Work required: Can you transcribe the data exactly? Leave the pictures out.

========

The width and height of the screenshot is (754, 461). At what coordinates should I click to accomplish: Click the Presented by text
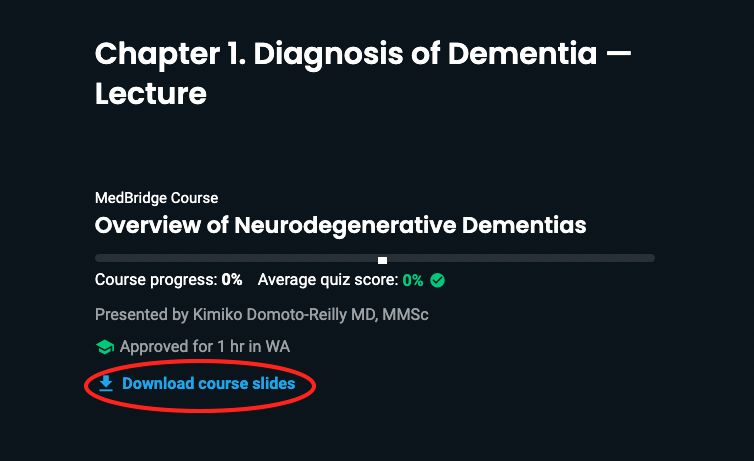coord(142,314)
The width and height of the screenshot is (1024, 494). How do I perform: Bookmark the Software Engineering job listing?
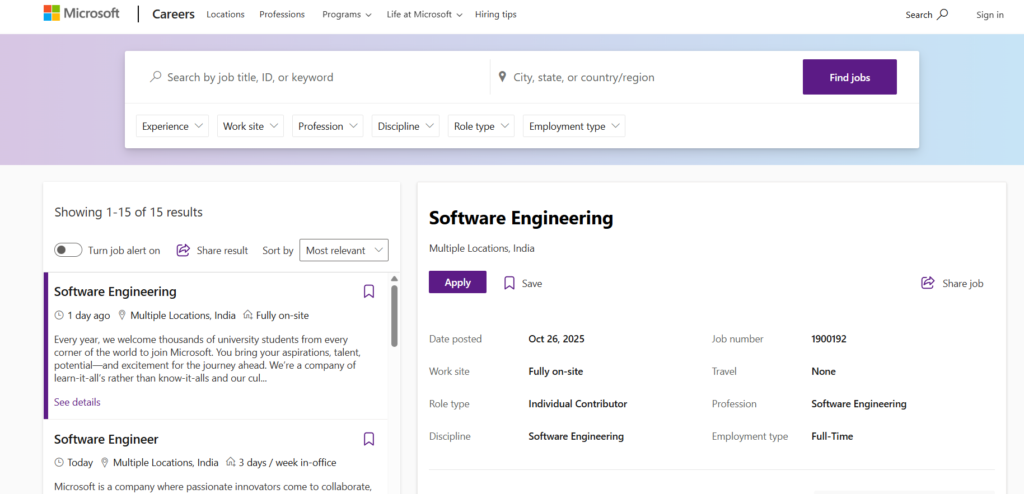(369, 292)
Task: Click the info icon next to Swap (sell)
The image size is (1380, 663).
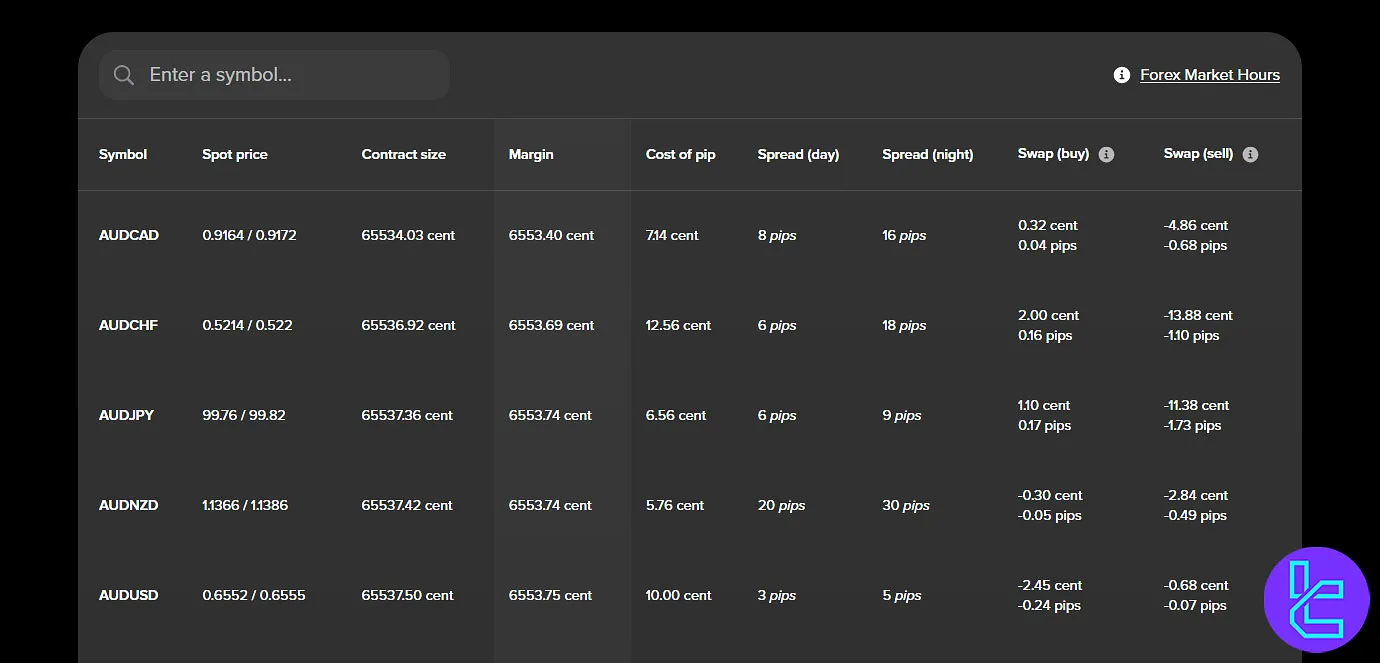Action: pyautogui.click(x=1250, y=154)
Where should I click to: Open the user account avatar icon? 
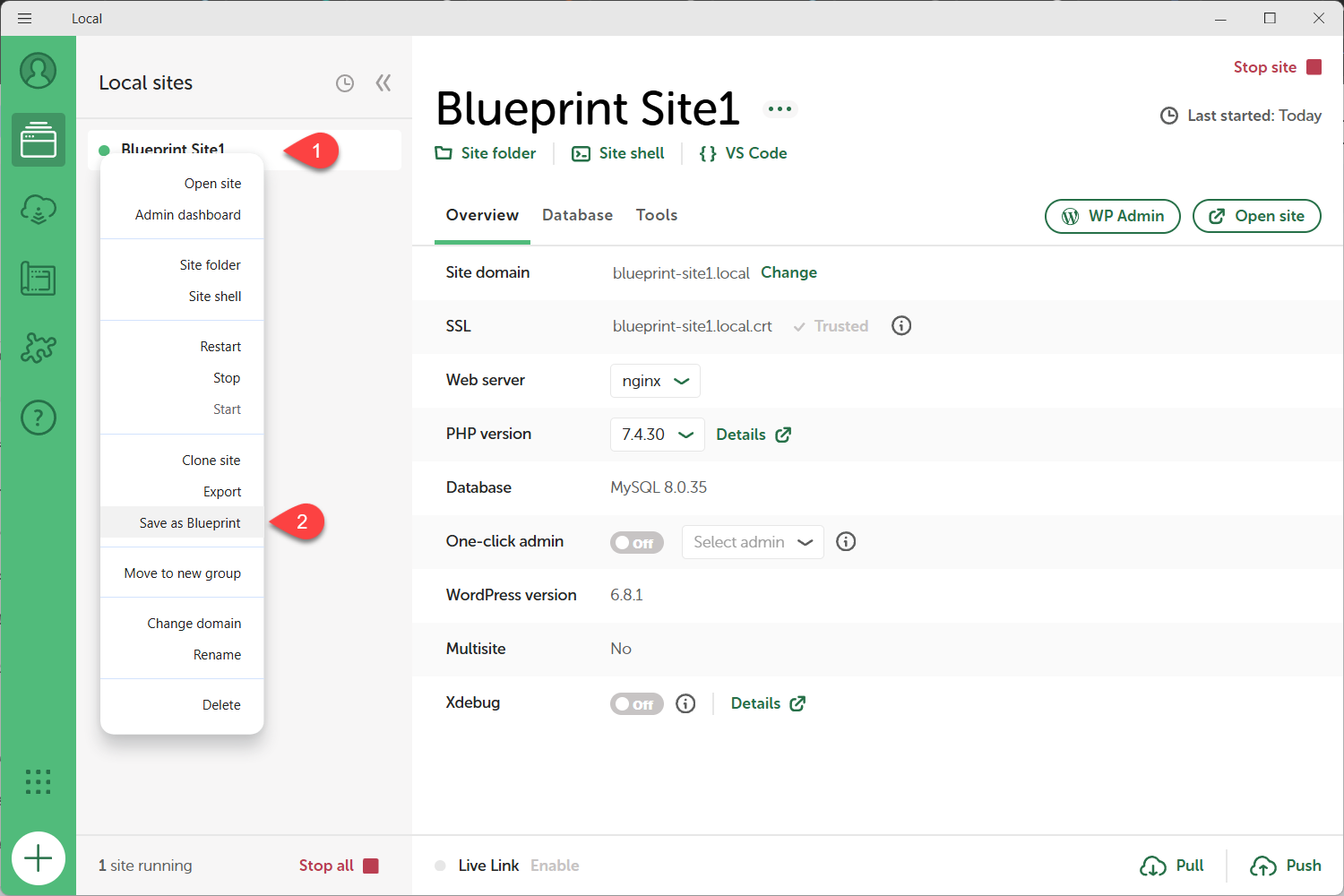39,71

========

Exercise answer:
The width and height of the screenshot is (754, 461). At what coordinates should I click to accomplish: Click the Presented by text
coord(142,314)
The width and height of the screenshot is (1024, 494). How do I perform: Bookmark the Software Engineering job listing?
(369, 292)
Task: Click the info icon next to Swap (sell)
The image size is (1380, 663).
Action: pyautogui.click(x=1250, y=154)
Where should I click to: Open the user account avatar icon? 
39,71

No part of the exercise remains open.